• WORK INSTRUCTION
Please print every record below exactly as it appears.

• EXERCISE DATA
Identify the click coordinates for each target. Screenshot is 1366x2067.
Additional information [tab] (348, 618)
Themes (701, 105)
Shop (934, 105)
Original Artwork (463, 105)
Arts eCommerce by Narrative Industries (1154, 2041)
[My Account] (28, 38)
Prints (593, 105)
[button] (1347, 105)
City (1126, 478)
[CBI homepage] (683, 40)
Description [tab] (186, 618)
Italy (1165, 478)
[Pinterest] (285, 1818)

• ANSWER FOR THIS EXERCISE
Identify the click coordinates for each target. Screenshot is 1366x2067.
Additional information [tab] (348, 618)
Themes (701, 105)
Shop (934, 105)
Original Artwork (463, 105)
Arts eCommerce by Narrative Industries (1154, 2041)
[My Account] (28, 38)
Prints (593, 105)
[button] (1347, 105)
City (1126, 478)
[CBI homepage] (683, 40)
Description [tab] (186, 618)
Italy (1165, 478)
[Pinterest] (285, 1818)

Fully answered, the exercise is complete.